By the time Olusegun Obasanjo, who started off the  Festac event with a lofty speech of preserving, protecting and promoting our culture in 1977, returned as a civilian president in 1999, he had become an apostate of culture. In 2005, during his second tenure, he marked the National Theatre building and premises for sale.

Before the start of the revamp -The dilapidated state of the National Theatre Main Hall

Some of the legal issues surrounding that national monument may be traced to that downgrade of a national nerve centre of culture to a piece of pawn.

Ododo, professor of performance aesthetics, spoke with glints of a jaded dream dancing in his eyes about a new thinking—a holistic approach to the rebirth of arts and culture.

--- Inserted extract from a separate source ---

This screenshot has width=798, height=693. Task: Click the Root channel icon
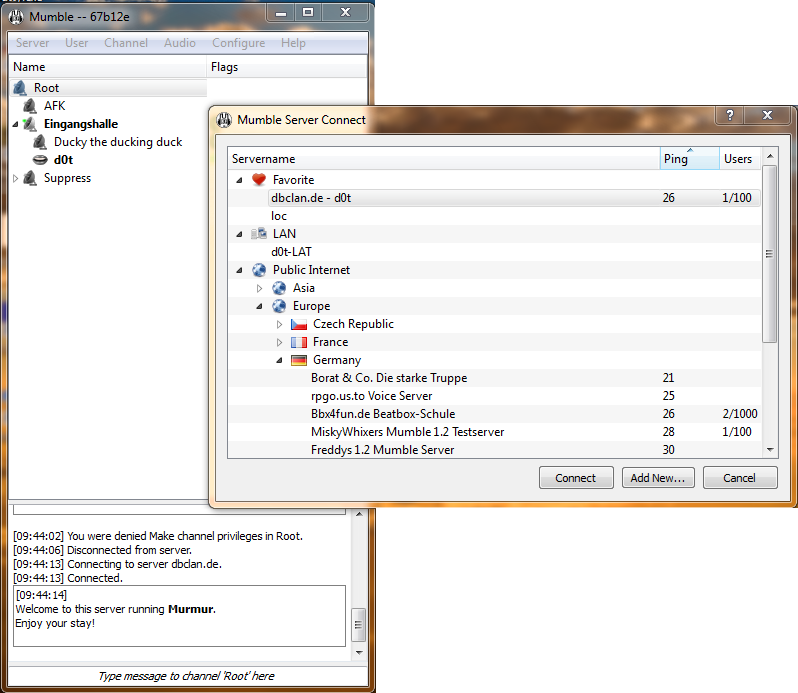click(x=20, y=88)
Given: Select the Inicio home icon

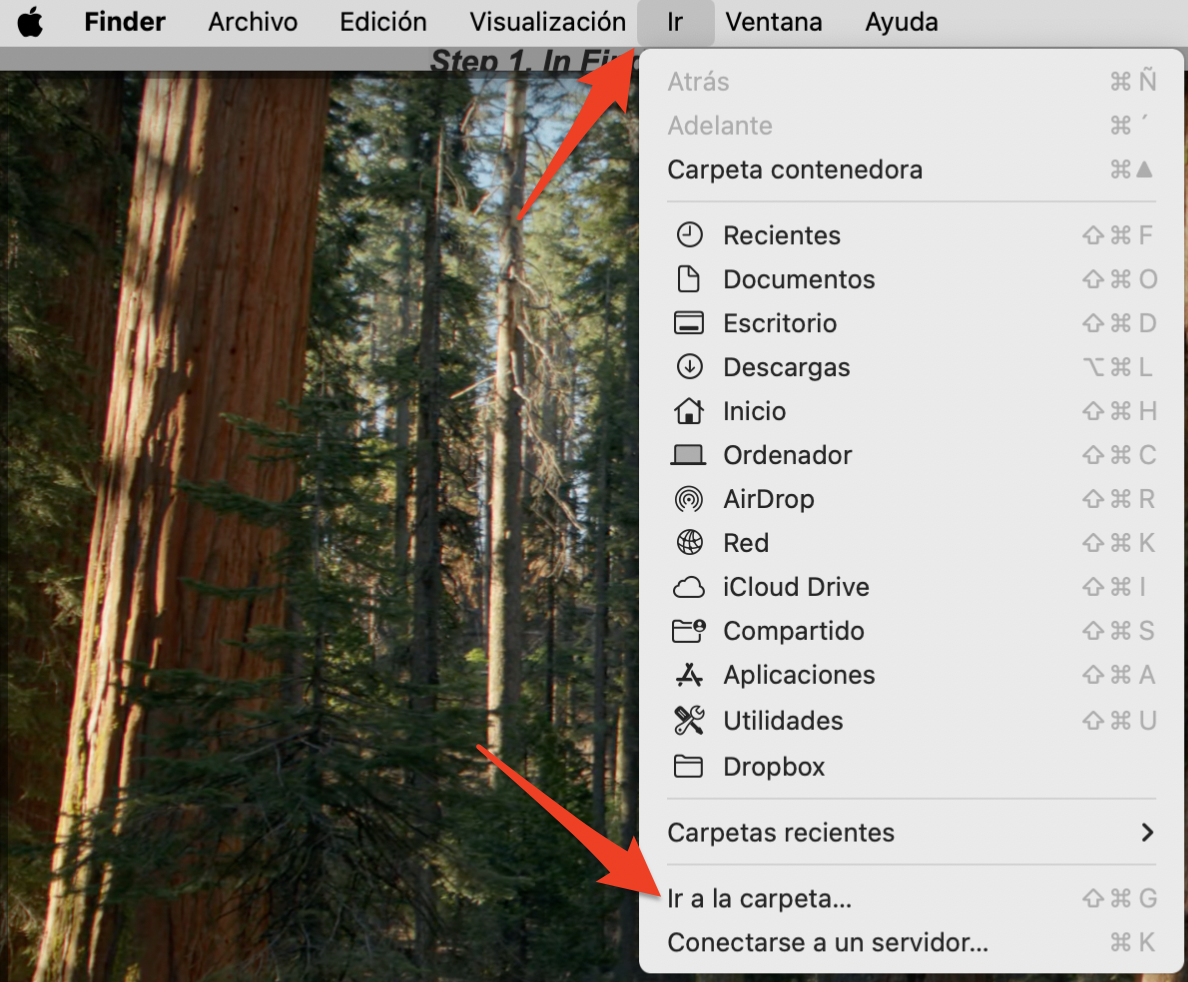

“When I graduated from Auchi (Polytechnic), the idea of sculpture was scale, for us. And I came to Lagos with that vision in mind and each time you go to that your so-called one wing duplex or one-bedroom galleries, they never show your work in the context in which it was conceived”

But I already felt a sense -at the time of our conversation-that  his job was not assured. The allegations of malfeasance against him indicated that political job hunters in the new administration are already eyeing his position as CEO of a dream.

 More worrisome— given the pedigree of Nigerian banks— is this dream, a gathering of bank hawks, can pull out of the sinking sand?